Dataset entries
══════════════════════════════
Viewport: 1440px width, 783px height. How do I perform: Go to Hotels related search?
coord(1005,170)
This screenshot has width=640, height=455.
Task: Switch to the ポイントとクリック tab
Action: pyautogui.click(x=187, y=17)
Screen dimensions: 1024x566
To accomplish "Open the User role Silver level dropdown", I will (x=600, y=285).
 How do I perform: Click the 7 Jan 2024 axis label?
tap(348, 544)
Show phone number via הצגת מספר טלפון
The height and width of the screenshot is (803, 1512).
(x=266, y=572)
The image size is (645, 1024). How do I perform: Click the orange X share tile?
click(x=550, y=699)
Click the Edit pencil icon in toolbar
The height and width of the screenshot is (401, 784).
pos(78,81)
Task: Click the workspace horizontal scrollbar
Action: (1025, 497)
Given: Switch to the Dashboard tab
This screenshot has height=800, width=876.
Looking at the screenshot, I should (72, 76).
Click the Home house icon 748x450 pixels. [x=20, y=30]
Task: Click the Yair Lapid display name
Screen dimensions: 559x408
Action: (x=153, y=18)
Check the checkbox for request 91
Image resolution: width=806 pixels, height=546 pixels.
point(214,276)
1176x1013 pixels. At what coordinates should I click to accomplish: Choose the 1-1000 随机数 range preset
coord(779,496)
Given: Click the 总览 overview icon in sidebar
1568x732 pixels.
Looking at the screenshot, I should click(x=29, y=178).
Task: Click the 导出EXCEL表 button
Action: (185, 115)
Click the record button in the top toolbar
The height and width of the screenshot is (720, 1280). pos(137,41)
══════════════════════════════
From the line containing "How do I perform: Click the 7" down to the final line of the data, write out every line exactly; both the first and last of these belong in your answer, and nothing else does.

Your response ▸
 How do I perform: Click the 7 Jan 2024 axis label?
tap(348, 544)
Show phone number via הצגת מספר טלפון
The height and width of the screenshot is (803, 1512).
(x=266, y=572)
The image size is (645, 1024). How do I perform: Click the orange X share tile?
click(x=550, y=699)
Click the Edit pencil icon in toolbar
The height and width of the screenshot is (401, 784).
pos(78,81)
Task: Click the workspace horizontal scrollbar
Action: (1025, 497)
Given: Switch to the Dashboard tab
This screenshot has height=800, width=876.
Looking at the screenshot, I should (72, 76).
Click the Home house icon 748x450 pixels. [x=20, y=30]
Task: Click the Yair Lapid display name
Screen dimensions: 559x408
Action: (x=153, y=18)
Check the checkbox for request 91
Image resolution: width=806 pixels, height=546 pixels.
point(214,276)
1176x1013 pixels. At what coordinates should I click to accomplish: Choose the 1-1000 随机数 range preset
coord(779,496)
Given: Click the 总览 overview icon in sidebar
1568x732 pixels.
Looking at the screenshot, I should click(x=29, y=178).
Task: Click the 导出EXCEL表 button
Action: (185, 115)
Click the record button in the top toolbar
The height and width of the screenshot is (720, 1280). pos(137,41)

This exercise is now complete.